Despite the global pandemic that has impacted the lives of so many this year, Red Bull co-founder Dietrich Mateschitz will likely look back on 2020 as a banner year, at least in terms of his personal finances, thanks to a €343m windfall.
The Austrian billionaire and co-founder of the energy drink company is among the happy few who have received a special €550m dividend paid out by Red Bull. According to filings published on Monday by Austria’s market regulator, Red Bull GmbH distributed a €211.4m dividend to the family of Chaleo Yoovidhya, the former Thai duck farmer who invented the company’s energy drink and who died in 2012.
But the bulk of the one-off payment was made to Mateschitz, the man who discovered and skilfully marketed through extreme sports – and Formula 1 in particular – the famous beverage, called Krating Daeng in Thai, that gives one’s wings.
According to reports, Red Bull sold an estimated 7.5bn cans around the world in 2019.

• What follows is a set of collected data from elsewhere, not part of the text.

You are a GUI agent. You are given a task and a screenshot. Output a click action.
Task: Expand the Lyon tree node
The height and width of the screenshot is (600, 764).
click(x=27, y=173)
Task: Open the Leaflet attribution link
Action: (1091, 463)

Mateschitz, a former globetrotting marketer who used to sell toothpaste, discovered the energy drink and its benefits on jet-lag in 1984 on a business trip to Thailand, and subsequently acquired an interest in the founding company in 1987.
Thirty-three years, many billions of cans and 65 wins in Formula 1 later, the 76-year-old billionaire, worth an estimated $27.5bn, still holds a 49% stake in Red Bull, while another 49% is owned by 11 family members of the late Chaleo Yoovidhya. The remaining 2% is in the hands of Chaleo’s eldest son, Chalerm.